:: RECORDS FOR THE EXERCISE ::
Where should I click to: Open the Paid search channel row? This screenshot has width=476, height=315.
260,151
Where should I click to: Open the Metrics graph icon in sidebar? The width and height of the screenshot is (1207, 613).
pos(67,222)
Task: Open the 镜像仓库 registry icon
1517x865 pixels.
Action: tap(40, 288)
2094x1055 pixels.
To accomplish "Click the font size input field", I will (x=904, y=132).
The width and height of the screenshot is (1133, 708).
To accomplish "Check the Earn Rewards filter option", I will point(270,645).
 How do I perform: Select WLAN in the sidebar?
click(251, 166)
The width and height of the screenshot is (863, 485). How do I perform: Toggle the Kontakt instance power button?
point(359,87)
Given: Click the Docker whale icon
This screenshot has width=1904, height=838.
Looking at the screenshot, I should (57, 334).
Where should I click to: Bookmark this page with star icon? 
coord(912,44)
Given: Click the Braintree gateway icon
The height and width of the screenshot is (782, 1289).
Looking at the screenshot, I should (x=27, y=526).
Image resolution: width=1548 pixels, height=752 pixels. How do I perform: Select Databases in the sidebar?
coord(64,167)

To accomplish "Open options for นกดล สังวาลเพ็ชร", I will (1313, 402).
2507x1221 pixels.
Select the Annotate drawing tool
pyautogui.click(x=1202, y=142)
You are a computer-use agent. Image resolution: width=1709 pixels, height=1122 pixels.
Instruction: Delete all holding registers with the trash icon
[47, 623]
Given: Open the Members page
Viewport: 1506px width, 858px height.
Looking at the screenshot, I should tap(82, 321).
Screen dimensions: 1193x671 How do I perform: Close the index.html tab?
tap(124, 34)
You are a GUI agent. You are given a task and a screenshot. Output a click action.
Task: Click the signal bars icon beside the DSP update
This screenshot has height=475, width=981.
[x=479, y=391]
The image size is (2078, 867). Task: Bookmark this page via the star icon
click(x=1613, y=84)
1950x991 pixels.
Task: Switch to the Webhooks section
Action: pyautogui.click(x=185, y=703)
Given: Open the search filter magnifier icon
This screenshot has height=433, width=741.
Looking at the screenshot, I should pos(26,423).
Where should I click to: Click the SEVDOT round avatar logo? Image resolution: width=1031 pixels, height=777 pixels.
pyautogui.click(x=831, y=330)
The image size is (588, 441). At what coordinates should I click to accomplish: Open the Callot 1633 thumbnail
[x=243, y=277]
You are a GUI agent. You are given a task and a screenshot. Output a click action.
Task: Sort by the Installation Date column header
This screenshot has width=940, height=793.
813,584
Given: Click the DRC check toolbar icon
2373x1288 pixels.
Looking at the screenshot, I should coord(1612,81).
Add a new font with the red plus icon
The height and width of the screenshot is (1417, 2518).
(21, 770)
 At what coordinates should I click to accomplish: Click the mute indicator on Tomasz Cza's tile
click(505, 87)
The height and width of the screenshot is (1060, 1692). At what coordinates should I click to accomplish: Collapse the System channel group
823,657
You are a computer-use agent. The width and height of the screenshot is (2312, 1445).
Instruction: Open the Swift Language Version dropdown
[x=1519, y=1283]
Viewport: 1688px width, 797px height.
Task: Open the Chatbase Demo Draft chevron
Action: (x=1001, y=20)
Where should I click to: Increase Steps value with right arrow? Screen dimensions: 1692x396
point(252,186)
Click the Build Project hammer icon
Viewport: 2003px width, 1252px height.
:::
WHAT NEEDS TO BE DONE :: All lines with the string "filter" must be copied from the data.

TASK RESULT ::
To accomplish "Check the Earn Rewards filter option", I will point(270,645).
Given: Open the search filter magnifier icon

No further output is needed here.